It’s ‘playtime’ in Greenfield

The big yellow bumble bee is a big hit with Park Advisory Chair Evelyn Workcuff (front) and advisory member Nancy Miller (back).
The structures go up, and it’s looking like a playground. Someone has to do the dirty work, and this time it’s Greenfield City Councilor Tom Cook.
Nearly a dozen Rockford High Students pitched in and demonstrated teamwork. Kim Cruz, Greenfield Park Advisory member, either knows how to work a drill or is excited about learning.
Off the clock, Public Works Supervisor Jeremy Ketcher poses while pounding an anchoring steak.
The big yellow bumble bee is a big hit with Park Advisory Chair Evelyn Workcuff (front) and advisory member Nancy Miller (back).

It’s been said that it takes a village to raise a child, and that may well be true.

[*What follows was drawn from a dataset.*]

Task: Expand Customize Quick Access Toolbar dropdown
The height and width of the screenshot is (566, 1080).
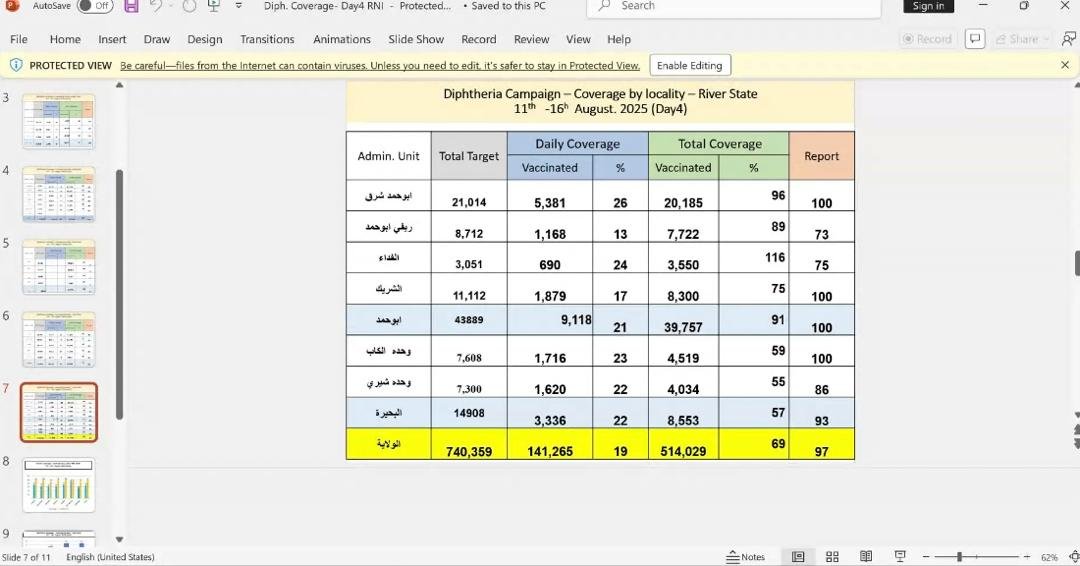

On a wide-open field in the middle of Greenfield, it takes a city to raise a 17-piece interactive playground.

Two days (and several volunteers and weather-related luck) later, Greenfield’s first city park debuted its first playground. Everyone from public officials to city staff and high school students gathered for a volunteer effort in May that became an instant success as neighboring children clamored to get on the playground even before the last bag of mulch was emptied.

These two days were long and full for all involved and, actually, were just a drop in the bucket of a continuing and long-range plan.

In 2012, a Park Advisory was appointed to come up with plan to turn 21 acres into an outdoor community center that residents and area families could use and enjoy. Many amenities are planned, in phases, while some have come to fruition. The park, under the watch and influence of the advisory, now sports a covered picnic shelter with tables, grills, a fallen heroes memorial, and a playground that has both a handicapped and baby swing as well as other fun items.

Evelyn Workcuff, Park Advisory chair, organized the event and reached out to community members – and everyone she knows – to participate in constructing the playground and its equipment. She not only got people, she received donations from local businesses, including Domino’s in Greenfield, where she works, to feed her crew. She called on the city’s mayor and city councilors, the city administrator, public works employees, advisory members and Rockford High School teacher Louis Villaume and 10 of his students.

People came and went, worked and watched and, in the end, well, area residents of all ages are urged to visit Greenfield Central Park and see what they think. Apparently, you are never too grown-up to sit on a big yellow bumble bee.